Opening on those three days when the health center was formerly closed "should be a real blessing to our patients," Greenwalt said.
All employees who were working at the time of the transition of ownership kept their jobs, she said.
"I think change is difficult, but the staff has been great," Greenwalt said. "We've made a few changes, but everybody has been really excited. They really care about this place, and they care about the patients and the chance to do better."
Greenwalt said opening up Frances Nelson to more patients will continue to be a challenge until more medical providers can be recruited.
One solution would be recruiting more volunteer doctors willing to commit to a regular schedule, for example, seeing Frances Nelson's patients one day a month, she said.
Greenwalt said she and the board also want to collaborate with other service providers in the community to make sure they're using resources for low-income patients as effectively as possible.
Anderson says there are medical providers out there who have a heart for working with low-income folks.
"We have to identify more of them," he added.
Frances Nelson has had a lot of community support in recent years and it's going to need more if it's going to be the model health center the community needs, Anderson said.

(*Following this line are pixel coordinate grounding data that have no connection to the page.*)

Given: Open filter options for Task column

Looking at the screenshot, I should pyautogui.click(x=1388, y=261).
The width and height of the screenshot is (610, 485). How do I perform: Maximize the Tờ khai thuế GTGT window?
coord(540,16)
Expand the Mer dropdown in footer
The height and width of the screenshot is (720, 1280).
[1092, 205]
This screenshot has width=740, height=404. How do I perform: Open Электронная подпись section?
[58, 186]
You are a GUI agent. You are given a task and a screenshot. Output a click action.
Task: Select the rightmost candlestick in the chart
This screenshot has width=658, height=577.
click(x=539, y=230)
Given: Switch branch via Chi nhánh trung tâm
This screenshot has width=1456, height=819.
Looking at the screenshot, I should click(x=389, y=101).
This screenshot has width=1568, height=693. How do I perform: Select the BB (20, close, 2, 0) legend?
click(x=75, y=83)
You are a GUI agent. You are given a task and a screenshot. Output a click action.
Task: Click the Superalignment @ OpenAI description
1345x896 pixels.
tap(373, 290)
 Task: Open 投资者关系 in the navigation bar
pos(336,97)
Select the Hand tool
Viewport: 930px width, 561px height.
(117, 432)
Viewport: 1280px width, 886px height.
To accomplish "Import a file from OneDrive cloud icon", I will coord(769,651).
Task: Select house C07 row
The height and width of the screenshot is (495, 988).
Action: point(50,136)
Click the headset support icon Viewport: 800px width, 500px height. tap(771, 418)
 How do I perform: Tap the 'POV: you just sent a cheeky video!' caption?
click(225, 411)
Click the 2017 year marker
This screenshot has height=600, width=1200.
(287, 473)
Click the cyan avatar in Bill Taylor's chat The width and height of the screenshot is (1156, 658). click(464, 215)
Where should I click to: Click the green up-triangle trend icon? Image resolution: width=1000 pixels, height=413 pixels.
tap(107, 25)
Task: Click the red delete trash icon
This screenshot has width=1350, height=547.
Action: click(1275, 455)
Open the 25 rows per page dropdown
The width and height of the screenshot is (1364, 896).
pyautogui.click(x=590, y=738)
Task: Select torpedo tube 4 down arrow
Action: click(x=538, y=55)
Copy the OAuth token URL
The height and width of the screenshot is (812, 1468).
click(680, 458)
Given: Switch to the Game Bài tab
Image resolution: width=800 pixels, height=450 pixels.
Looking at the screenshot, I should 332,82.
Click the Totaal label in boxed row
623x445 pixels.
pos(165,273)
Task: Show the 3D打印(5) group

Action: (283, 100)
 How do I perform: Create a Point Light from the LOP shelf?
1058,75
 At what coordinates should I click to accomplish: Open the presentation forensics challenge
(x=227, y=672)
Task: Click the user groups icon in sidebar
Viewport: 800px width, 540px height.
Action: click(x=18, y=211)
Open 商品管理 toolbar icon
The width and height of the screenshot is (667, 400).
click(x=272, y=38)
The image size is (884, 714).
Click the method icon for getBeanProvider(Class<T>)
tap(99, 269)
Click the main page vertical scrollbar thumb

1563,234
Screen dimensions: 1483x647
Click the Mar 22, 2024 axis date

Some examples, he said: Jimmy John Liataud gave $50,000 for Frances Nelson's new dental clinic. Carle has been a big supporter. The United Way of Champaign County led both the campaign to relocate and expand Frances Nelson and to add its new dental clinic. And the move to bring Frances Nelson back under local leadership wouldn't have happened without the United Way's help, Anderson said.
Carle invested $1 million in Frances Nelson's new building, provided free rent for three years and gives the health center ongoing support, said Lynne Barnes, a Promise Healthcare board member and a Carle executive.
"We'll need broad community support and it's going to take time," Anderson said. "I'm hoping a year from now, we're going to be a lot better."